TARGET: ALLACH AERO ENGINE WORKS
MUNICH, GERMANY
16 JULY, 1944
Munich, having received a two-day respite, was the objective for the fourth time in six days of the striking power of American heavy bombers. The field order was the same as before. Bomb Allach if weather permits. Bomb Munich if clouds obscure the ground.
The 457th Group dispatched thirty-six planes aloft to comprise the lead and low boxes of the 94th A Combat Wing, with Major Hozier and Lt. Russell M. Selwyn leading in a PFF plane. Major Dickinson led the low box. After a normal assembly, the formation, sixth in the Division line, proceeded across the North Sea to the Scheldt Islands. Again no variation or deception had been put in the penetration route. It was exactly the same as the last three missions.
The flight south over Belgium and thence southeast over northern France, Luxembourg and Germany, to a point fifty miles from the IP was uneventful. The cloud cover increased to ten- tenths near Stuttgart and rose abruptly from 14,000 to 22,000 feet. Dense and persistent contrails interfered with the formation flying. The Division formation became disrupted. A turn northeast was executed to hold it intact.

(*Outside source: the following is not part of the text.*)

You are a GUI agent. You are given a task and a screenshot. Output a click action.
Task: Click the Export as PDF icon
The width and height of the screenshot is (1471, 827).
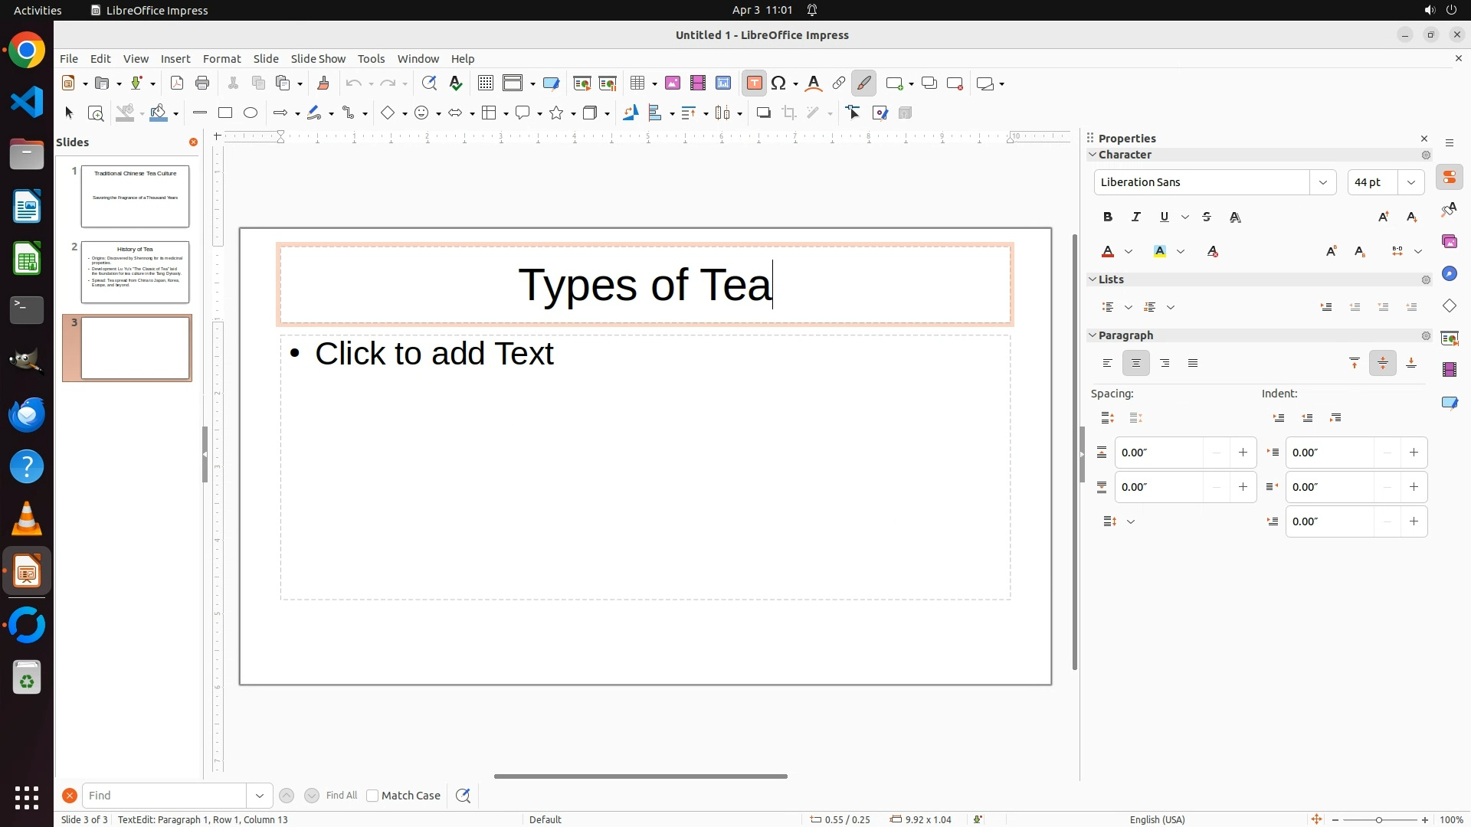(177, 83)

The IP was far to the south as it was passed, still the course was held although Munich was fifty miles to the south. Finally, when a turn was made for a run on the city, Regensburg lay directly beneath the thick clouds which now had risen to 26,000 feet. The bomb run would be from the northeast instead of the northwest. The bombs were released from 27,000 feet. It was therefore certain that the bombs landed in the center of the city. At this height the flak, though intense, was vely inaccurate. Much of it was a thousand or more feet below.
After bombing, the Wing formation proceeded in the return route by itself. The aircraft returned without loss. Four times in six days southern Germany had borne the weight of more than one thousand American heavy bombers.